---------- Excerto de origem

«A "Dissertion
on the Poor Laws" [século
XVIII] de Townsend, dez anos mais tarde, centrava-se no teorema das
cabras e dos cães. O cenário é a ilha de Robinson Crusoe no oceano Pacífico,
ao largo da costa do Chile. Nessa ilha, Juan Fernandez desembarcou algumas
cabras que lhe forneceriam carne, se lhe acontecesse tornar a visitar a ilha no
futuro. As cabras multiplicaram-se com uma fertilidade bíblica,
transformando-se numa reserva alimentar vantajosa para os corsários, sobretudo
ingleses, que assediavam os navios mercantes espanhóis. Para combater as
cabras, as autoridades espanholas desembarcaram na ilha um cão e uma cadela
que, também eles, se multiplicaram profusamente, fazendo diminuir o número das
cabras, alimento dos cães. «Restabeleceu-se então uma nova forma de
equilíbrio», escrevia Townsend. «Os animais mais fracos de ambas as espécies foram os
primeiros a pagar a sua dívida à natureza; os mais activos e
vigorosos preservaram a sua vida». E acrescentava: «É a quantidade de alimento que regula o
número da espécie humana».(…)

--------------------
---------- Informação apresentada

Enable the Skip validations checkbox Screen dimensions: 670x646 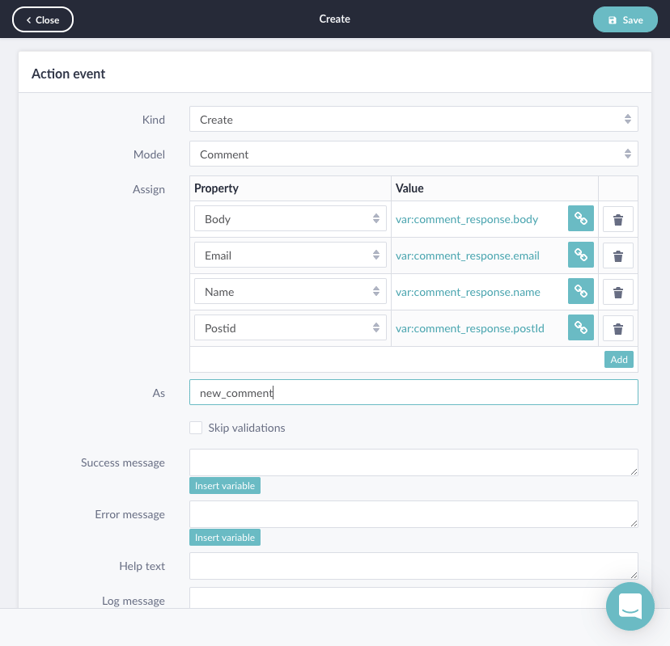tap(196, 428)
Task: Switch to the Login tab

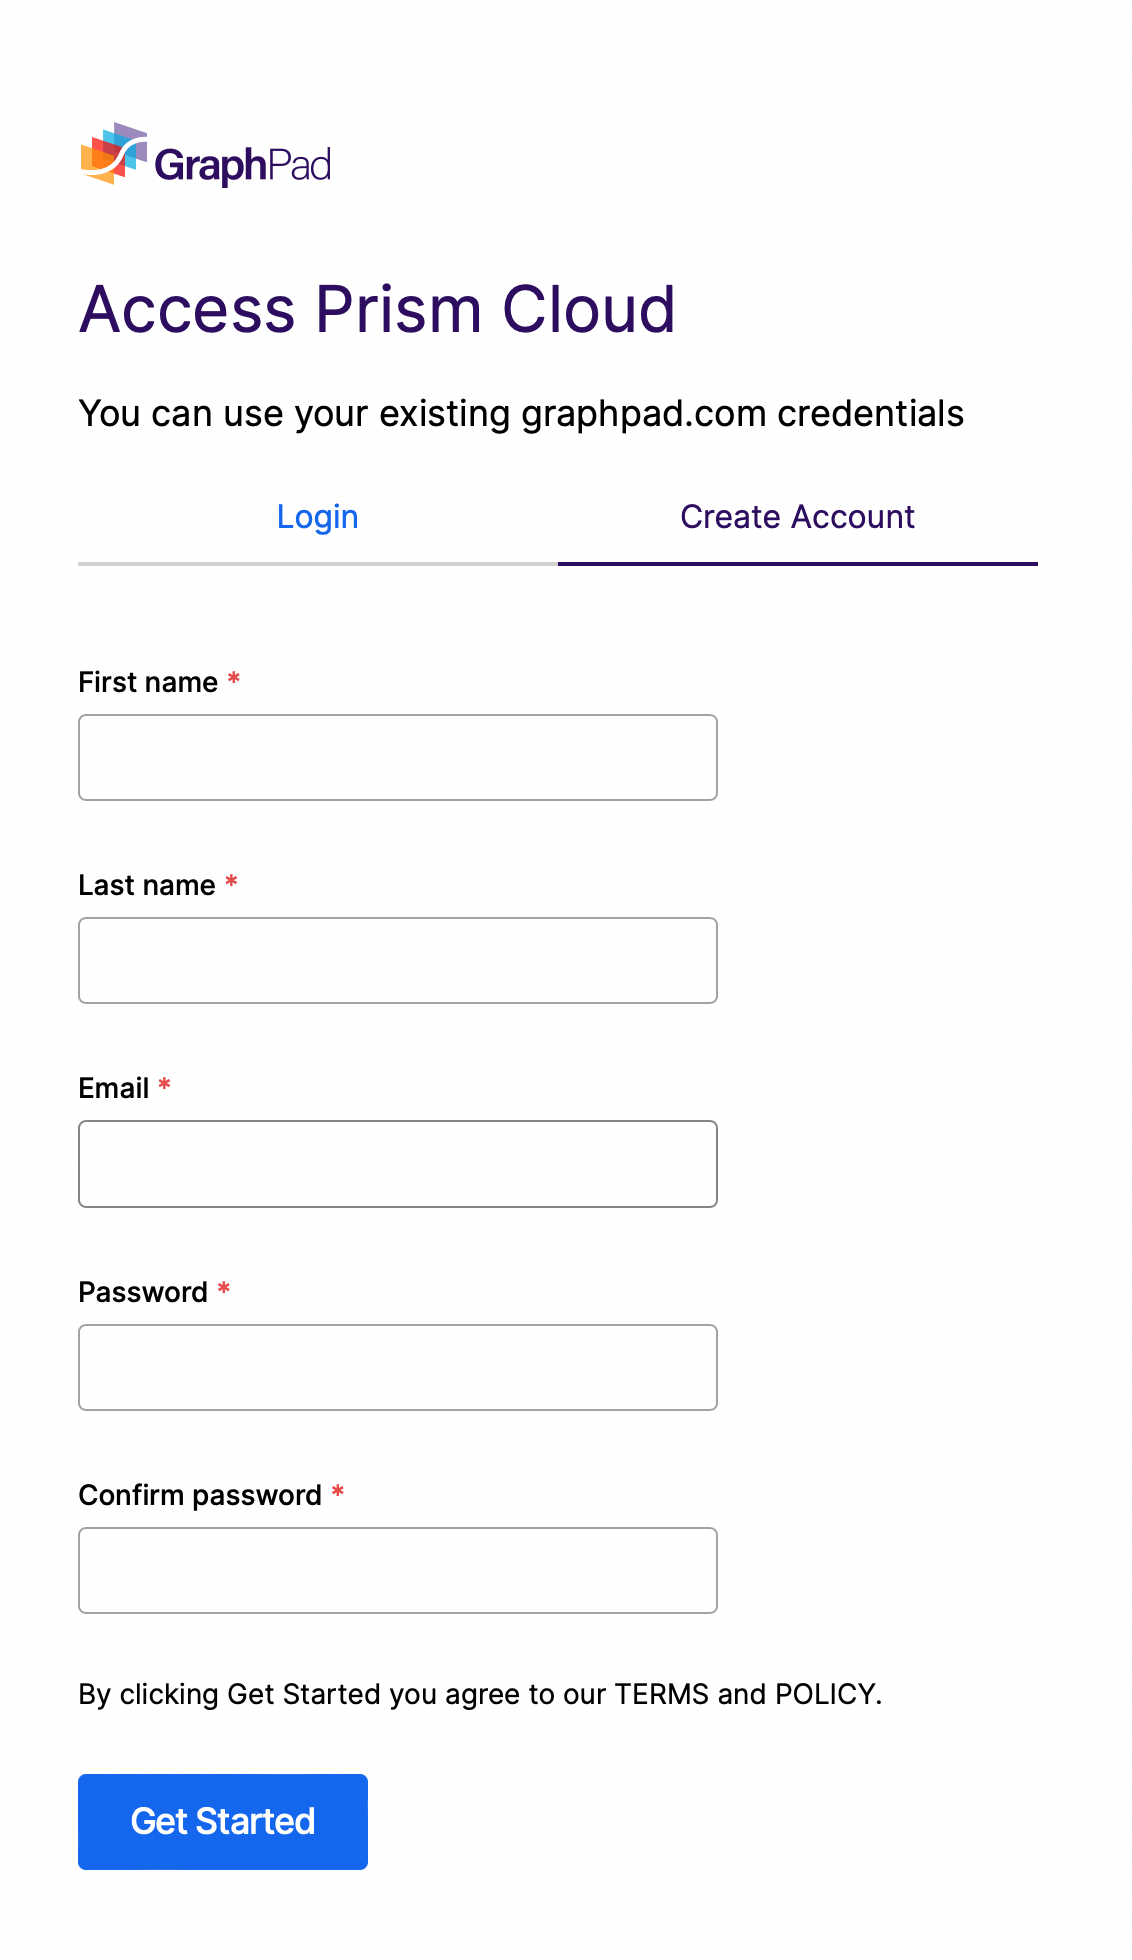Action: point(317,516)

--------------------

Objetivo do exercício:
Segundo o excerto de origem, o que fizeram as autoridades espanholas para combater as cabras na ilha? O material é independente do excerto de origem.

Resposta esperada:
Desembarcaram na ilha um cão e uma cadela.